第1回 「EKWords - 高速キーワード抽出・集計」

投稿日時:2010/08/25(水) 10:39rss

第1回 「EKWords - 高速キーワード抽出・集計」
 
小室 誠一  翻訳システムテクノロジスト
(バイリンガルサービス事業 マネージャー、株式会社 バベル)
 
この連載では、翻訳ソフトや翻訳メモリソフトに限らず、翻訳業務の効率化に役立つソフトウェアを取り上げて、その活用法を紹介します。

 
第1回目は、日本語と英語のテキストデータからキーワードを抽出して集計する「EKWords」を取り上げます。
 
「EKWords」は以下のサイトからダウンロードできます。(フリーウェア)
http://www.djsoft.co.jp/products/ekwords.html
 
翻訳をする際に事前にキーワードを抽出して訳語を決めておくことは、作業を効率化するために重要な作業です。また、文章を素早く読んだり、要約文を作成する際にもキーワード抽出が役に立ちます。
 
キーワード抽出ソフトはたくさんありますが、操作が簡単で、翻訳やリーディングにすぐ利用できるものはそれほど多くありません。今回紹介する「EKWords」は、操作が非常に簡単で必要な機能が備わった、十分に実用的なソフトです。何よりも、英語の連語を効率よく抽出できるのが便利です。
 
<使い方>
 
処理したいテキストデータを画面の左側に、コピー・アンド・ペーストして、「解析」ボタンをクリックするだけで、右側の画面に解析結果が表示されます。

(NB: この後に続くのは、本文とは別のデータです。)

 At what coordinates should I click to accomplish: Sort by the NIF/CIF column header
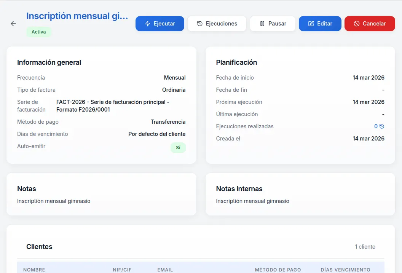point(122,270)
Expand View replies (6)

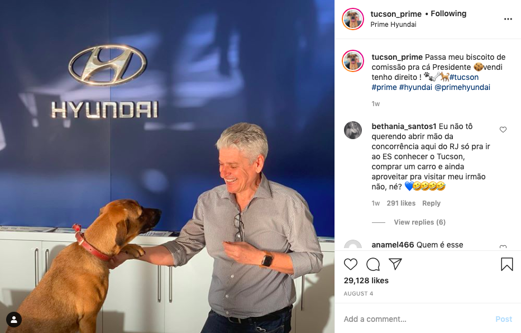[420, 222]
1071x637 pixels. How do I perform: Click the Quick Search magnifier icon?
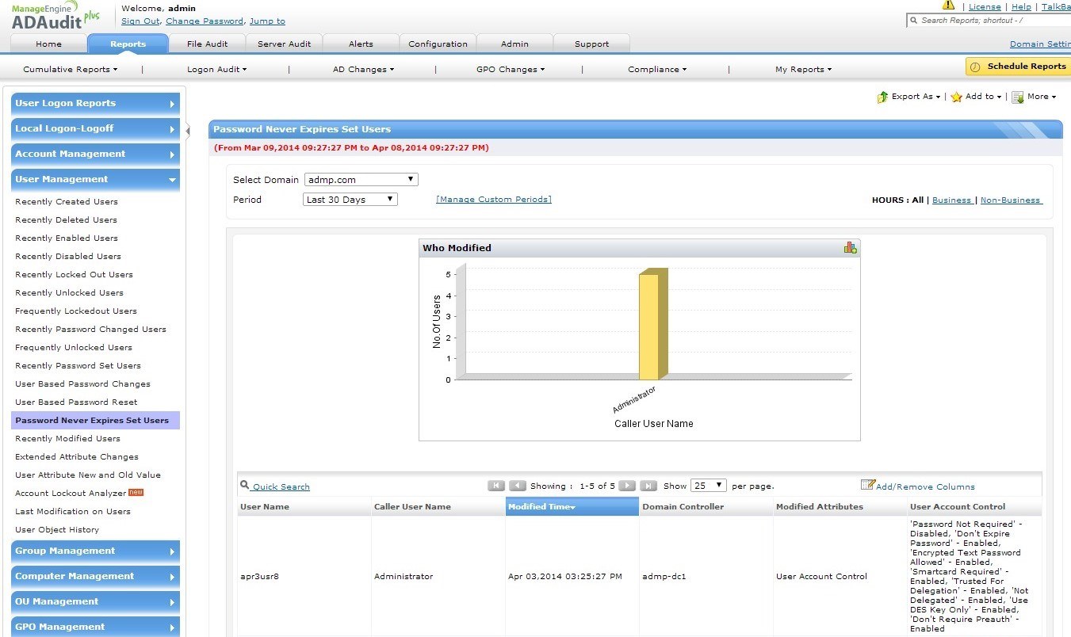tap(245, 485)
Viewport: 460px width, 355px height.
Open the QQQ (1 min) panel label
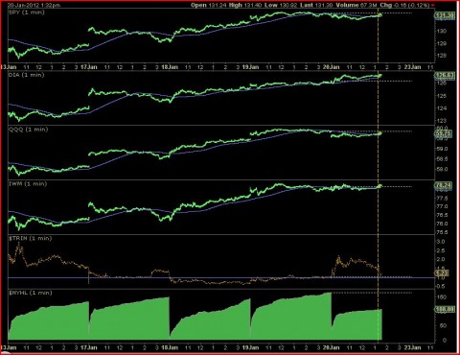(x=29, y=130)
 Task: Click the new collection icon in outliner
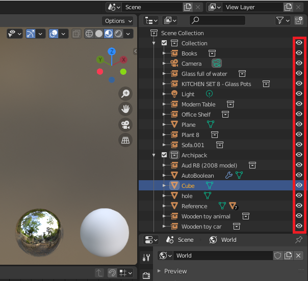(299, 20)
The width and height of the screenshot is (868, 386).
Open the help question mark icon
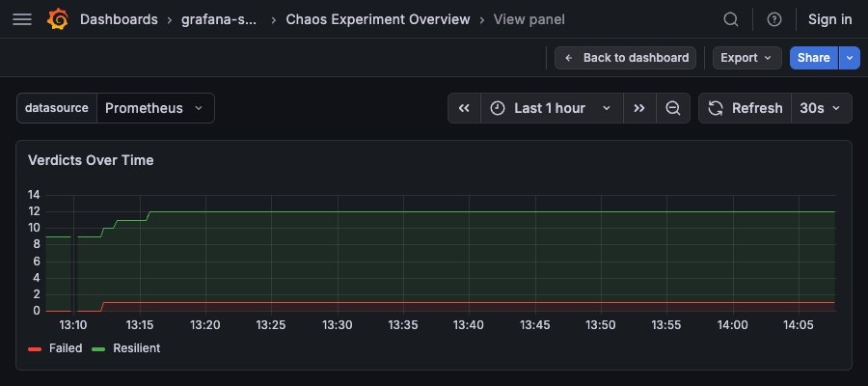pyautogui.click(x=773, y=19)
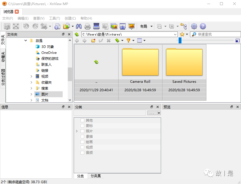This screenshot has height=184, width=241.
Task: Check the 其他 category checkbox
Action: point(82,120)
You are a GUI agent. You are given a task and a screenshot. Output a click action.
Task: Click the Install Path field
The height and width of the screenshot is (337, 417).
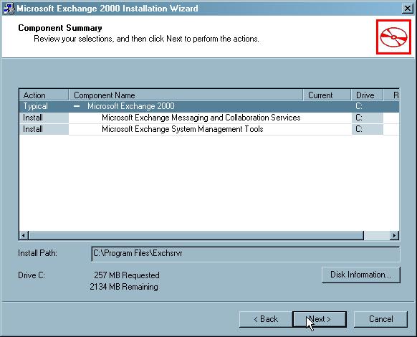pos(245,254)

[図1]

 

[図1]
 
解析結果画面の項目は、「キーワード」「種別」「語」「出現」「色」となっています。
「キーワード」には、貼り付けたテキストから抽出された語句が表示されます。
「種別」には、キーワードが一語か複数語句かが、「単」と「複」で表示されます。
「語」はキーワードの語数です。
「出現数」はキーワードの出現回数です。
「色」の欄をクリックすると、プルダウンのカラーメニューが表示されます。7色の中から任意の色を選択すると、左画面のテキストのキーワードがすべて選択した色になります。
 
キーワード一覧の任意のキーワードをダブルクリックすると、左画面のテキストの該当するキーワードが選択状態になり反転表示されますので、そのキーワードがどの部分にあるのかがすぐに分かります。複数出現した場合は、ダブルクックするごとに順番に選択された語句が移動します。
 
キーワード一覧の表示はデフォルトでは左寄せですが、「右寄せソート」ボタンをクリックすれば右寄せで表示されます。語句の並びも右側から並び替えられます。[図2]

[図2]
 
また、「フィルタ」機能を使うと、指定した語句でキーワード一覧を絞り込むことができます。
 
画面の右上では、いくつかのオプションを設定できます。
 
「英文」-- 英文テキストの場合にチェックを入れます。入れないと、1語ずつ出現数の多い順に表示されるだけで、「連語」が抽出されません
 
「英文」にチェックを入れるとその下の4つのオプションが選択できるようになります。
 
 「冠詞を無視する」-- チェックを入れると、 a, an, the を除いて集計作業が行われます。冠詞の種類が重要な手掛かりになる場合以外はチェックを入れると良いでしょう。
 
「冠詞を the に統一する」-- 冠詞の種類よりも有無が需要な手掛かりになる場合に利用します。チェックを入れると、a, an が the に置き換えられて集計作業が行われます。「冠詞を無視する」にチェックを入れると、当然こちらはチェックできなくなります。
 
「末尾の進行形単語を除外」-- 最後が "...ing" で終わるキーワードが除外されます。
 
「数字記号で始まる語を除外」-- 特許明細書などのように、数字記号付きでキーワードを抽出するのでなればチェックを入れます。
 
「かな交じり語の識別除外」-- 日本語の場合のオプションなので、「英文」にチェックが入っていると選択できません。このオプションを選択すると、ひらがなが無視されるので、漢字とカタカナのキーワードを効率よく抽出できます。
 
<集計結果の利用>
 
集計結果画面の中で右クリックすると、「全てコピー」ボタンが表示されるのでクリックします。[図3]

[図3]
 
集計結果の内容がタブ区切りでコピーされるので、Excelなどの表計算ソフトに貼り付けるとそのまま一覧表になります。[図4]

[図4]
 
内容をチェックしたうえで訳語を入力すれば対訳用語集として利用できます。
翻訳ソフトに専門用語辞書をセットして一括出力すれば迅速に用語集を作成することも可能です。
 
また、要約文を作成する際に、抽出したキーワードをWordの検索と置換機能を使ってボールド表示させておけば、効率的に必要なセンテンスを選別できるでしょう。
 
アイデア次第でいろいろと活用できます。お試しください。